The time required to hire a professional can range from 30 to 60 to 90 days or longer, depending on several key variables; the team’s availability for consulting and interviewing, the scarcity or abundance of viable candidates and the time of year. Plan on a minimum of four weeks for sourcing, another four weeks for interviewing, tap on another month for due diligence and two to four weeks for transition.
Too many companies post and pray and then complain about the lack of viable candidates. This is a process not a transaction. I’ve outlined below an approach to filling your positions.
SEARCH: With a clearly articulated profile of the ideal professional, contact people in your network, search your company’s database and other published resources to locate the candidates that most likely match your needs.
SCREENING: Contact by phone the most candidates to determine their interest and availability. With those who are open to a career move, determine their motivations, level of interest in the opportunity, skill sets, professional background, personality traits and compensation requirements. Use a scorecard system to rate their knowledge, skills and abilities.
INTERVIEWING: Set up on-site interviews with the candidates who score the highest for their knowledge, skills and abilities. Coordinate interviews with the team and make certain that you are all working from the same page, legally and ethically.
REFERENCES: When you have determined a candidate to be well-qualified for your position, request a list of references from the candidate. This list should include the names of supervisors, not friends or co-workers.

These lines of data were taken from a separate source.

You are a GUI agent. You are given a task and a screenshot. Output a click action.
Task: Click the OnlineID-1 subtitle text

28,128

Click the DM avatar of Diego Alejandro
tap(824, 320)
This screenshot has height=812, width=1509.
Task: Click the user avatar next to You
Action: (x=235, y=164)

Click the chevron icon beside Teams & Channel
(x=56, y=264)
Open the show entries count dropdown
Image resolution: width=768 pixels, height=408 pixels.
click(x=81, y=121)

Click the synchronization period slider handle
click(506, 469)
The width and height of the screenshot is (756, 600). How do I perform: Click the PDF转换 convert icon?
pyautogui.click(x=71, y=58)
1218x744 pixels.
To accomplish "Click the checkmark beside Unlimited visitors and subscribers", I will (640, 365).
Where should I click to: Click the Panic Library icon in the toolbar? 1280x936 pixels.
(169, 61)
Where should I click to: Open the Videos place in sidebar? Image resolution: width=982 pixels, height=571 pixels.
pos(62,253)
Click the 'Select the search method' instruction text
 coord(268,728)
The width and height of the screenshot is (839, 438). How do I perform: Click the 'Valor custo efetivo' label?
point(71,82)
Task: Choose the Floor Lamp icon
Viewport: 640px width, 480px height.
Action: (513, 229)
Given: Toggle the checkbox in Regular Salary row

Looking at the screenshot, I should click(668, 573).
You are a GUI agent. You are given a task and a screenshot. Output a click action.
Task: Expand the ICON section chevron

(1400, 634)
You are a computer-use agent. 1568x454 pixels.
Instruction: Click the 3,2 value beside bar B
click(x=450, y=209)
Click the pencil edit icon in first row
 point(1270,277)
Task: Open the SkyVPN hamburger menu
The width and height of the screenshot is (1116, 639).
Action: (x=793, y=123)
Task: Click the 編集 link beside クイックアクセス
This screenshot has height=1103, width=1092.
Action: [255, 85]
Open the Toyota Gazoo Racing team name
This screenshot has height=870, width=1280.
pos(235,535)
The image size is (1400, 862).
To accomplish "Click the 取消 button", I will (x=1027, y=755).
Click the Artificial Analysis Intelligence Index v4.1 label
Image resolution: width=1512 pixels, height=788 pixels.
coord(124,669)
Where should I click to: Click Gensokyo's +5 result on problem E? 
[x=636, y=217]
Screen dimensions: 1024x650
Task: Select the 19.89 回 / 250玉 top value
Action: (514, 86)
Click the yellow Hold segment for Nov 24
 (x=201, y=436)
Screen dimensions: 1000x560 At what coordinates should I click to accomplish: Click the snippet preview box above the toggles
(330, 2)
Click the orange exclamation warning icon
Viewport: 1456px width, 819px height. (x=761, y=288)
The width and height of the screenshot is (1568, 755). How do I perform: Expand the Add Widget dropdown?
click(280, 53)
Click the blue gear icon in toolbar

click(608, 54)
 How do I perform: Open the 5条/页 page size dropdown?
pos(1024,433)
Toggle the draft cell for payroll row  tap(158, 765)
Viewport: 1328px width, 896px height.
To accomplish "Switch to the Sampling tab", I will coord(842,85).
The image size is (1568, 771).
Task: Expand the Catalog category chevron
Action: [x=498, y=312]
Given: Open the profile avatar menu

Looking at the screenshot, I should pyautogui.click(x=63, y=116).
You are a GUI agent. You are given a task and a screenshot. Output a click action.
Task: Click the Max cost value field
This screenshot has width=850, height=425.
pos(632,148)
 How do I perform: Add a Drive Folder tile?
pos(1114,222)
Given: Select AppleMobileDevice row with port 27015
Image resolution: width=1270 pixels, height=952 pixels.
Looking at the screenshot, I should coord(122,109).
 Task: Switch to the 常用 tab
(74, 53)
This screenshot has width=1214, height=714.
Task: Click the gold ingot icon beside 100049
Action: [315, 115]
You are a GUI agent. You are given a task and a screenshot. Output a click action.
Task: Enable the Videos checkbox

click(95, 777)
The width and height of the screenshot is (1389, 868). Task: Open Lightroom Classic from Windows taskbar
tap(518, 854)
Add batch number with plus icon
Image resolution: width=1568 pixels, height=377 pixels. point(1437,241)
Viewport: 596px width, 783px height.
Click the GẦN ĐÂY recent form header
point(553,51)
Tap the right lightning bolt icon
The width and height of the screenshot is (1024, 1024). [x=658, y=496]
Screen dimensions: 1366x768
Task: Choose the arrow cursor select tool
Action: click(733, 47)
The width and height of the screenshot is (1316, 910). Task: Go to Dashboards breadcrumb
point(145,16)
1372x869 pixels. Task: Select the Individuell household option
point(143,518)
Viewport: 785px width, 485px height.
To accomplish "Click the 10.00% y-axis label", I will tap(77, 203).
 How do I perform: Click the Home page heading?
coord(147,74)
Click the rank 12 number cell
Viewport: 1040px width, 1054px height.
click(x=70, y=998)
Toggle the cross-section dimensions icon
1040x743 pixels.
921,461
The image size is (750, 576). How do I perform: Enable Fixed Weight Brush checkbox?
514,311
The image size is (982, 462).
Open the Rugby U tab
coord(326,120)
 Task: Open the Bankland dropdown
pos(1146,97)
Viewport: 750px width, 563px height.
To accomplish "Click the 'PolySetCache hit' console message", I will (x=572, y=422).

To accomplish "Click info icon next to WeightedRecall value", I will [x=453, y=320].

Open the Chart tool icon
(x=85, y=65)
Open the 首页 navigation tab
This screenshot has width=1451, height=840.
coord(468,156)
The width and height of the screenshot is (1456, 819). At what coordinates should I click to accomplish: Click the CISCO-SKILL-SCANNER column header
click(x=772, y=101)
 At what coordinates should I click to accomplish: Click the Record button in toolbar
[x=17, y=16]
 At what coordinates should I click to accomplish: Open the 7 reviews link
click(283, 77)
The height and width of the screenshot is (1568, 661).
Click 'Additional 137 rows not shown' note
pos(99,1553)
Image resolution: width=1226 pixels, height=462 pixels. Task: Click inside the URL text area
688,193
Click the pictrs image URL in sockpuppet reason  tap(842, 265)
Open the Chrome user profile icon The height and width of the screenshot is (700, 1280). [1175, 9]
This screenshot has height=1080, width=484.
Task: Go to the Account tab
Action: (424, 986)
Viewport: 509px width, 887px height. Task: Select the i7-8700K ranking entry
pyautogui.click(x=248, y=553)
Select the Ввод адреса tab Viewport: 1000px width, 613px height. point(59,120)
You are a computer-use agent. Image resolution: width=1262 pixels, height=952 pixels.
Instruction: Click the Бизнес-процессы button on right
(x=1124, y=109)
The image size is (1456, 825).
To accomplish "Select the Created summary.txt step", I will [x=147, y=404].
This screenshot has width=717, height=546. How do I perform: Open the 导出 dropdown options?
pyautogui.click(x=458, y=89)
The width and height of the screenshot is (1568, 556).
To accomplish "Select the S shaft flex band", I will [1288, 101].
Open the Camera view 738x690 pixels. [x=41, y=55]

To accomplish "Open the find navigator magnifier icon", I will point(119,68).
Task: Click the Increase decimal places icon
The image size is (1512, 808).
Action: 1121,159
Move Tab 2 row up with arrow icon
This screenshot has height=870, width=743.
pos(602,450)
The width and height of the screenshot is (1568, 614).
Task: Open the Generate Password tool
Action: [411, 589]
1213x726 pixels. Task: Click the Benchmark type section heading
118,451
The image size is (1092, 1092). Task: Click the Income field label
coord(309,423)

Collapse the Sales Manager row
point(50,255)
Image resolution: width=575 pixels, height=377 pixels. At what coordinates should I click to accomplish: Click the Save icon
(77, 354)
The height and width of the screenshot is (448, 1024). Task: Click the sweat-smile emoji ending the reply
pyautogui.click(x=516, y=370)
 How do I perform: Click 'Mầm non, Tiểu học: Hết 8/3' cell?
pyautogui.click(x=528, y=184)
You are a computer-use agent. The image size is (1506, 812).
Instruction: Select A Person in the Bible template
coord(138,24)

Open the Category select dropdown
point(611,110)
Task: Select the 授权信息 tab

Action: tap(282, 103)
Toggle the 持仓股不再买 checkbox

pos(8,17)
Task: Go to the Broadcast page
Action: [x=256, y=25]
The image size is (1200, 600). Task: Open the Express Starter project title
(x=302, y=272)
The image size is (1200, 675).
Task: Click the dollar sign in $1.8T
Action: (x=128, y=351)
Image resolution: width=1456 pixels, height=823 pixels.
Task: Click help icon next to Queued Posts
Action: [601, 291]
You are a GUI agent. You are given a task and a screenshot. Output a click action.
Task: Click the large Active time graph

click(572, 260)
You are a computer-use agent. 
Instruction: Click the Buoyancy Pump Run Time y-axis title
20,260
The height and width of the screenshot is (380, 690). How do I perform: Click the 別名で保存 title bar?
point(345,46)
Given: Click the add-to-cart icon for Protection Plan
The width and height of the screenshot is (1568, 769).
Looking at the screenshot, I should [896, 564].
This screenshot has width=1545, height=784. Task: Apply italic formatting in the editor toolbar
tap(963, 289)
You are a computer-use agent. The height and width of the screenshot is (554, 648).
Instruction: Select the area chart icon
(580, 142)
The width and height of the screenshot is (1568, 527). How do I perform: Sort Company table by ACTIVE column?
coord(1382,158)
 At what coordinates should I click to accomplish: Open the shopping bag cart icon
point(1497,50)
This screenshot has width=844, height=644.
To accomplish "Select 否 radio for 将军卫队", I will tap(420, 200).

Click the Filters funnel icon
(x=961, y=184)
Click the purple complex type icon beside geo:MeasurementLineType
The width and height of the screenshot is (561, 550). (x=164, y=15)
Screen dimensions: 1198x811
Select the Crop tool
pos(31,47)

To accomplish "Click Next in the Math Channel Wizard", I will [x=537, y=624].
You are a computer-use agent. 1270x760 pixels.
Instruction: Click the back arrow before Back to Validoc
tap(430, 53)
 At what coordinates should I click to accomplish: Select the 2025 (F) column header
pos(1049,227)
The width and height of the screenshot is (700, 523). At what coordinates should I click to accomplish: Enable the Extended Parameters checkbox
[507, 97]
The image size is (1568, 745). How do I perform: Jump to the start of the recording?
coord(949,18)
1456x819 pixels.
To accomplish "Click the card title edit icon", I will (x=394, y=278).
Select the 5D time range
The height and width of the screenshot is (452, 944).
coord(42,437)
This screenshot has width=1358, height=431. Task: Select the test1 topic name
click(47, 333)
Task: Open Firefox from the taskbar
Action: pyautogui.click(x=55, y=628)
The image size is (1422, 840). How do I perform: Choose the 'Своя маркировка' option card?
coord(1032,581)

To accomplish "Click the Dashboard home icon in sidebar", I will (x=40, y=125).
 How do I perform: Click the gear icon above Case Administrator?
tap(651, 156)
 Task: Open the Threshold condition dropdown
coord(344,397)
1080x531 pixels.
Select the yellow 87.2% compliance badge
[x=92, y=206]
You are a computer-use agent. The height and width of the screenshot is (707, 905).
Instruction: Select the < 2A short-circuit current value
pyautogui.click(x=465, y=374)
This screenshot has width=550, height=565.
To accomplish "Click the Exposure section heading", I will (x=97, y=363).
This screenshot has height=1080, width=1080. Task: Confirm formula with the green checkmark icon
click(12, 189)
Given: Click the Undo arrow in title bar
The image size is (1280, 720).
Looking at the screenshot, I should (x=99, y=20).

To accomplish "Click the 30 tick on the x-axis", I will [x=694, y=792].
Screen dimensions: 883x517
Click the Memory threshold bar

Let the candidate know that you will be contacting his or her references.
THE OFFER: When you’ve selected a candidate you are seriously interested in and received a satisfactory reference report it is time to develop the offer. The offer should be market competitive and fair to you, yet attractive to the professional, as well.
TRANSITION COACHING: Ensure a smooth job transition for the new hire and his or her family. Going this extra step has proved invaluable in the past in preventing or minimizing family move-related problems, changes of heart and counter offers from current and former employers.